Combo Box:The combo box style list item combines the features found in poplists and text items. It displays fixed values and can accept a user-entered value.

Radio Group:

A radio group is an item where a set of radio buttons represents the possible values for the item. These values and hence their corresponding radio buttons are mutually exclusive.

Provide a choice between two or more static values
Provide an alternative to list items with two or three choices
Provide a choice between two alternatives, where choice is not On/Off or Yes/No

Non-Input Items:

Non input items is a generic term for item types that do not accept direct user input. However, you can set the value of some non-input items by programmatic control. Non-input items can be divided into two groups those that can display data and those that cannot.

Non-input items that can display data:
Display items
Image items
Calculated items
Hierarchical tree items

Non-input items that cannot display data:
Push Buttons

Display Items:

A display item is similar to a text item, except that it cannot be edited or navigated to at runtime. A display item is a read-only text box whose value must be fetched or assigned programmatically.

Display additional, non-database table information
Display derived data values

Image Items:
An image item is a special interface control that can store and display vector or scanned images. Just as text items store and display VARCHAR2, number, or date values, image items store and display images

Push Buttons:

Initiate an action. A push button is usually displayed as a rectangle with a descriptive label inside. Push buttons cannot store or display values. Use Buttons

Invoke an editor
Invoke another window
Commit data
Issue a query
Perform calculations

Calculated Items

Any item that can store a value can be used as a calculated item by setting its required property values. They are based on calculations and calculated items are read only

LOVs and Record Groups:

LOV:The list itself, which presents one or more column values from the supporting record group in the LOV window
Record group: A Forms Builder object that is used to store the array of values that are presented by an LOV


If the user needs to use an editor on text values, the default Forms Builder editor is usually sufficient for most items. However, you can design your own customized editor as an object in a form module, and then attach it to the text items that need it.

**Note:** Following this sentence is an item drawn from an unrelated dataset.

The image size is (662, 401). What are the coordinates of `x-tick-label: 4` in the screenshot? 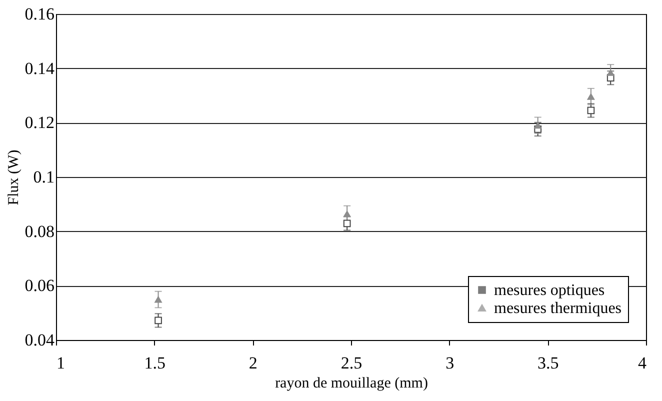 It's located at (642, 363).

Associating Editor with Text item:

To associate an editor with a text item, you must specify the editor in the Property Palette of the text item. Select the text item in the Object Navigator from which the editor is to be accessible.

Content Canvas:
A content canvas is the base canvas that occupies the entire content pane of the window in which it displays. The content canvas is the default canvas type. Most canvases are content canvases.

Stacked Canvas:
A stacked canvas is displayed on top of, or stacked on, the content canvas assigned to a window. It shares a window with a content canvas and any number of other stacked canvases. Stacked canvases are usually smaller than the window in which they display.

1.    Content canvas
2.    Stacked canvas
3.    Viewport X/Y position
4.    Viewport height
5.    Viewport width

Toolbar Canvas:

A toolbar canvas is a special type of canvas that you can create to hold buttons and other frequently used GUI elements.

1.    Vertical toolbar
     2. Horizontal toolbar

Tab Canvas:

A tab canvas is a special type of canvas that enables you to organize and display related information on separate tabs. Like stacked canvases, tab canvases are displayed on top of a content canvas.